O ex-prefeito Serafim Corrêa, que é economista e auditor-fiscal aposentado da Receita Federal, acaba de postar neste blog artigo no qual afirma que o Amazonas perde com o texto da MP-534, que trata dos incentivos fiscais à produção de tablets no Amazonas, aprovado na Câmara Federal. Os senadores Eduardo Braga e Vanessa Grazziotin comemoraram o texto, da relatora Manuela D’Ávila (PCdoB-RS).
Serafim recorre à matemática. Ele afirma que “antes da MP, se uma empresa quisesse produzir Tablets em qualquer lugar do Brasil pagaria 15% de IPI e 9,25% de Pis/Cofins, num total de 24,25% sobre o preço de venda da fábrica” e, “se estivesse na Zona Franca de Manaus não pagaria os 15% de IPI e pagaria 3,65% de Pis/Cofins. Ou seja, pagaria 3,65%”. Isso fazia com que “a vantagem em favor de quem estivesse na Zona Franca, portanto, era de 24,25% – 3,65 = 20,60%”.
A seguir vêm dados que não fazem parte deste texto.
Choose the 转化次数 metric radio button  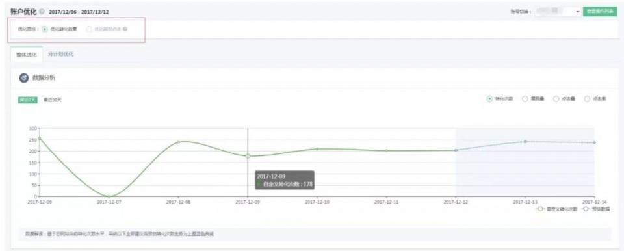(x=490, y=99)
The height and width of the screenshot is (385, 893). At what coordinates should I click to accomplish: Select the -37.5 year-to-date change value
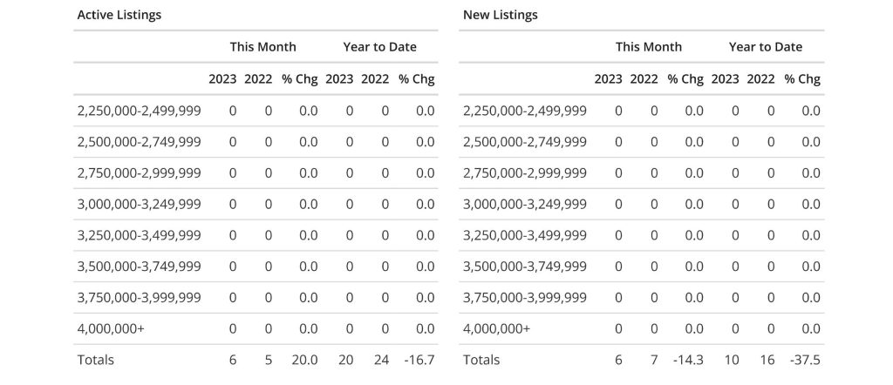pos(805,360)
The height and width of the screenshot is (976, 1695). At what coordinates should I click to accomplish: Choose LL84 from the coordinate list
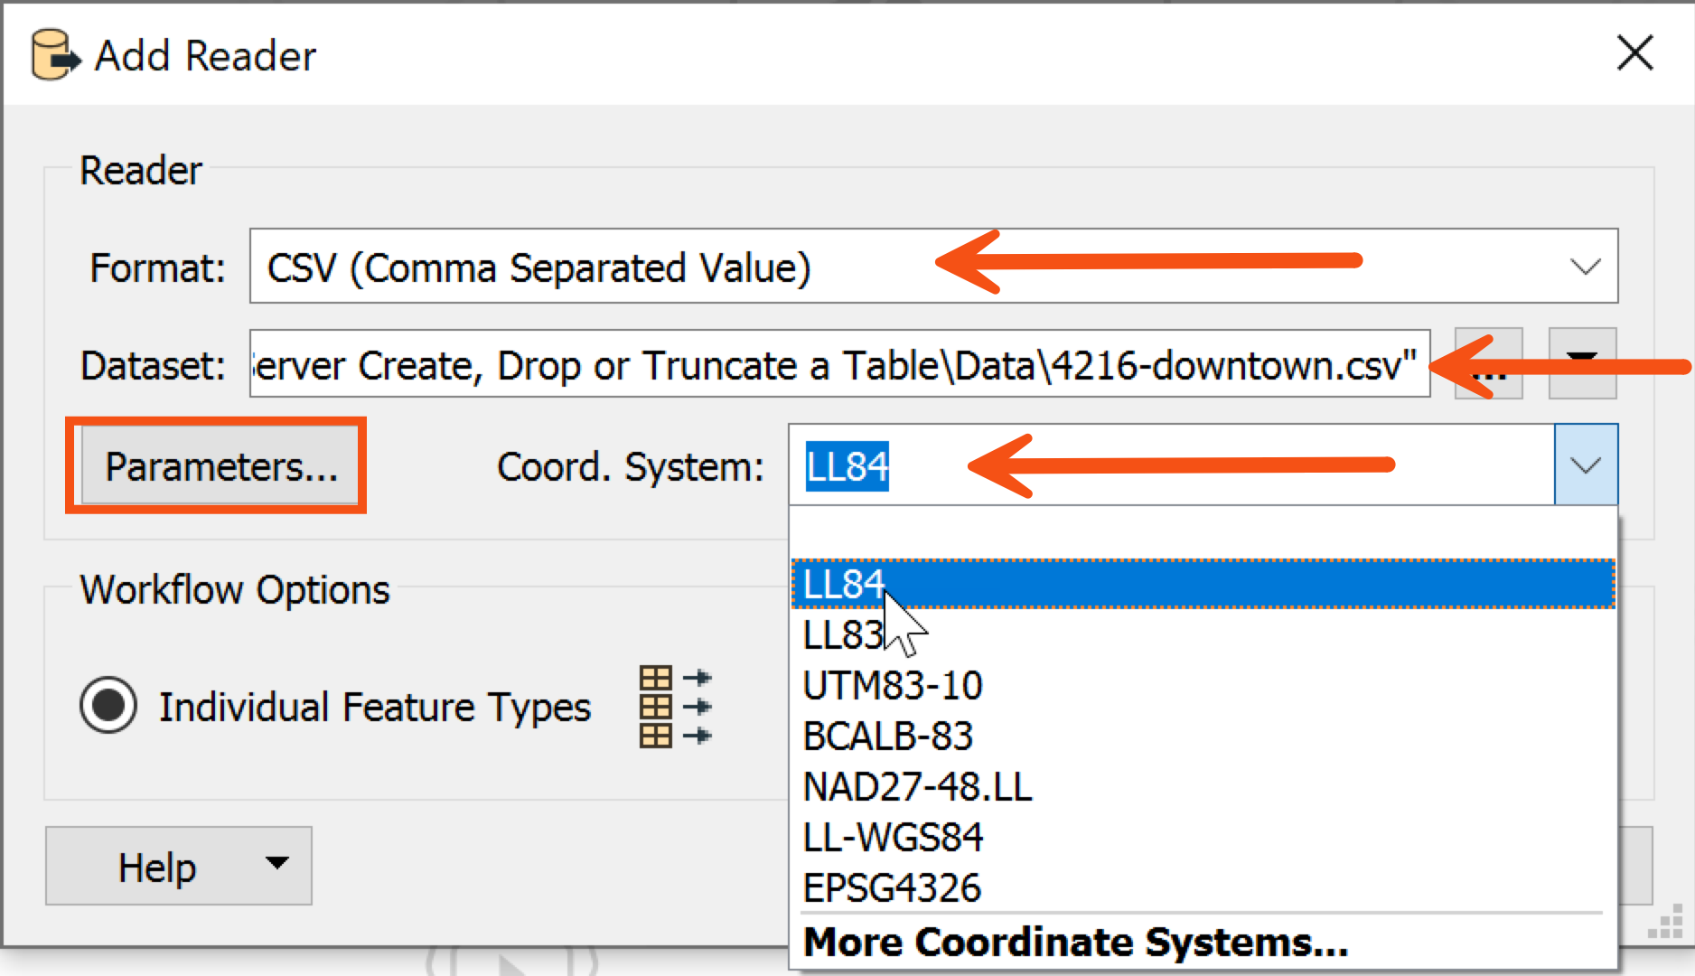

O ex-prefeito segue, no seu artigo, afirmando que a MP estabeleceu, para produção fora de Manaus, “3% de IPI e zero de Pis/Cofins, ou seja, 3%. Portanto, menos 0,65% do que quem produzir na Zona Franca de Manaus”. “Nós que tínhamos vantagem de 20,25% passamos a ter a desvantagem de 0,65%. Como é que ganhamos?”, indaga.
O economista considera “bobagem” dar exclusividade para a Zona Franca produzir tablets maiores de 600 cm e com controle remoto. “Essa é uma geringonça que ainda não foi inventada. Os tablets serão cada vez menores porque são equipamentos para serem levados nas mãos”.
O deputado federal Pauderney Avelino afirma que “o Pis/Cofins deu uma vantagem para Manaus de 2,9%. Essa conta, e eu conversei com pessoas da indústria, não comove empresas a produzir tablets em Manaus, que não tem cultura tecnológica, ciência, para produzir os aplicativos para tablets. Mesmo que isso possa ser comprado pela Internet, os Estados Unidos produzem 95% desses aplicativos. A tendência é se instalar em São Paulo, pela logística e proximidade das universidades que produzem ciência no Brasil”, disse.
Uma polêmica paralela surgiu com a declaração do senador Eduardo Braga de que apresentou emendas ao texto da MP aprovado na Câmara Federal. Muitos se indagam como isso é possível, sendo ele senador, mas a resposta é que a análise de MP é feita em comissão das duas casas do Congresso e tanto deputados quanto senadores podem sim apresentar emendas, mesmo na fase em que o documento esteja em análise apenas na Câmara.